Sweet Cheeks

November 8, 2014

November 8, 2014

He was born at 6:25 a.m., the morning after Christmas.

The whole world lay quiet under a snowy blanket, glowing in the lavender light before sunrise.

Eight pounds, five ounces.

Twenty inches long.

His first word was Da-da.

I’ve seen him eat three bananas in a row.

I have video of his laugh, how he laughs until he has to gasp for breath.

I have his first curls from his first haircut.

There’s a picture of him pulling up for the first time, on the corner of his great-grandparents’ traveling trunk.

He’s finally getting the hang of talking.
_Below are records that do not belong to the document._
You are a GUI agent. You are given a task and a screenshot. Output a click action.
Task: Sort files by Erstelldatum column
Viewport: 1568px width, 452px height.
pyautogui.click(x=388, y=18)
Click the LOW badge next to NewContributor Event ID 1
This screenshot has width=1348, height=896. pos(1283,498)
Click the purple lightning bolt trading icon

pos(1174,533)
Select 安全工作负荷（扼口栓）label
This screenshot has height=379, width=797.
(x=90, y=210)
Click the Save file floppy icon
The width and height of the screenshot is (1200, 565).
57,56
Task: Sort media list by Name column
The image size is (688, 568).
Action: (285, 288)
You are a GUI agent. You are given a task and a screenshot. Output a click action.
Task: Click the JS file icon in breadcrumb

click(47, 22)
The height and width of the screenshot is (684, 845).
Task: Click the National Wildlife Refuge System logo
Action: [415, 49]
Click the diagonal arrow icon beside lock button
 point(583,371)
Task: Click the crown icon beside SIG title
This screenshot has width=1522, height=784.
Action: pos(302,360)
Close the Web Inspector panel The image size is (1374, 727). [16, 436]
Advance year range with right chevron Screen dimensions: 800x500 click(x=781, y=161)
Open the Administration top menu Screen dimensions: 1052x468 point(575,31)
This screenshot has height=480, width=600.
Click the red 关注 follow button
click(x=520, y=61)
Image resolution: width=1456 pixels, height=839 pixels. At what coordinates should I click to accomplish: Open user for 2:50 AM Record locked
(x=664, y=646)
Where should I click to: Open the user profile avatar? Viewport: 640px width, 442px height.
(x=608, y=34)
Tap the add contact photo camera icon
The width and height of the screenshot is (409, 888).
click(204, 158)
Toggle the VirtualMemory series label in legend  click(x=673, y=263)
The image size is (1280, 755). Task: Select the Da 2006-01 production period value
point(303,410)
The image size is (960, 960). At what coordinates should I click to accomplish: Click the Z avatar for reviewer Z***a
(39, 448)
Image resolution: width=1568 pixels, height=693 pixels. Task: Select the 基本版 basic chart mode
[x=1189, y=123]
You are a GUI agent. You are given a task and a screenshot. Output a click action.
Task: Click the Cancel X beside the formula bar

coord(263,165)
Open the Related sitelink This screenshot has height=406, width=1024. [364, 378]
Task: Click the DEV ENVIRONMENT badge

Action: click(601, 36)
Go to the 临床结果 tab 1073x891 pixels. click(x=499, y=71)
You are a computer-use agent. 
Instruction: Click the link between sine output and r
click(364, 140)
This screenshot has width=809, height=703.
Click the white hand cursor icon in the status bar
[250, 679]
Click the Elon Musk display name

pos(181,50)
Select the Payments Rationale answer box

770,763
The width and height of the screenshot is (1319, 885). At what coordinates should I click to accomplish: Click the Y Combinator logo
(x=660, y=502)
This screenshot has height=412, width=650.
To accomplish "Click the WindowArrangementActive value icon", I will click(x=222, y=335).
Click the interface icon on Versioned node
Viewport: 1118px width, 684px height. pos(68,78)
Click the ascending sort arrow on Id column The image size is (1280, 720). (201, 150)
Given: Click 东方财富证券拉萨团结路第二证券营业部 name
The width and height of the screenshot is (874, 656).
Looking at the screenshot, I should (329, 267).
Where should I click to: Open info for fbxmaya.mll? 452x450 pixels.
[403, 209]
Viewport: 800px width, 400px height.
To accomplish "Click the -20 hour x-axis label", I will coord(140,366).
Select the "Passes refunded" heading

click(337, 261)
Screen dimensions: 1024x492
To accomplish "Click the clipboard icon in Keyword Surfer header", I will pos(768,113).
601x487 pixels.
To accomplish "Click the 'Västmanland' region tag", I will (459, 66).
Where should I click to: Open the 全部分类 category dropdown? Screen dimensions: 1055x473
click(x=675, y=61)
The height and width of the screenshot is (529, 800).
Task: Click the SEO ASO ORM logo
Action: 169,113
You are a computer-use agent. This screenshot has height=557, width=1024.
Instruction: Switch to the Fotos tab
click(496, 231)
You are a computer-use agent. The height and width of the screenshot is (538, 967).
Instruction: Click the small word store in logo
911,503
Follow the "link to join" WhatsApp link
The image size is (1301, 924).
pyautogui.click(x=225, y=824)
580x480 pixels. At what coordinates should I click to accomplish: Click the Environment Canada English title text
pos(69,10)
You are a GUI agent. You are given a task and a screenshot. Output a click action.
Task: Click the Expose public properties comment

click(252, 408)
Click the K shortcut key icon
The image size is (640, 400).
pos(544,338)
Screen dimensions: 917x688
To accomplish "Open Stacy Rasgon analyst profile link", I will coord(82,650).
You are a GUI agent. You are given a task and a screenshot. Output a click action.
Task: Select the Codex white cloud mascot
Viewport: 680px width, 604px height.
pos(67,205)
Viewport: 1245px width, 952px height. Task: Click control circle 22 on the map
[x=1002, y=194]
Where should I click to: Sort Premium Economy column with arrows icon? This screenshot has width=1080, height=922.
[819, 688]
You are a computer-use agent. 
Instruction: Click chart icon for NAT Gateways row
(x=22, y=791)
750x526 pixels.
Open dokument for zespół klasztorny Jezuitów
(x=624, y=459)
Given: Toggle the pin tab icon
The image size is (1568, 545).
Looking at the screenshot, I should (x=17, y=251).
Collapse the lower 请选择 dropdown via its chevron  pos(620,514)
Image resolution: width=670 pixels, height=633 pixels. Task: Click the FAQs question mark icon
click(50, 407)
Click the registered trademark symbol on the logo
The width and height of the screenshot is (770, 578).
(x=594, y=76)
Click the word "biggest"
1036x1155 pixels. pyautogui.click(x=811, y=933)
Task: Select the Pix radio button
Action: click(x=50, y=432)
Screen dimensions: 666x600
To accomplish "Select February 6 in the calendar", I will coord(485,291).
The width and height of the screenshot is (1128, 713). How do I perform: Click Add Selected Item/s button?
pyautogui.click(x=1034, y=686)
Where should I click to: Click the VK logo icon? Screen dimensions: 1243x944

He’s even learned how to complain “Aw, MAN.” I write down the funny things that he says in his journal.

I try to remember, to hold on.

But how will I ever remember the feel of his cheek?

One day, if he is lucky enough to live a long and ordinary life, his cheek will grow rough and prickly. How will I remember the silky curve of his cheek beneath my fingertips?

Touch is a sense we can’t hold on to. What our fingers have known, we have to let go.


12 thoughts on “Sweet Cheeks

  1. Chris Antenen

    My mother wore Coty powder and had very soft and beautiful skin. I was born when she was 42. If I close my eyes and concentrate, I can ALMOST remember her smell and the feel of her cheeks . . . .almost. I used to buy the powder, but can’t any longer.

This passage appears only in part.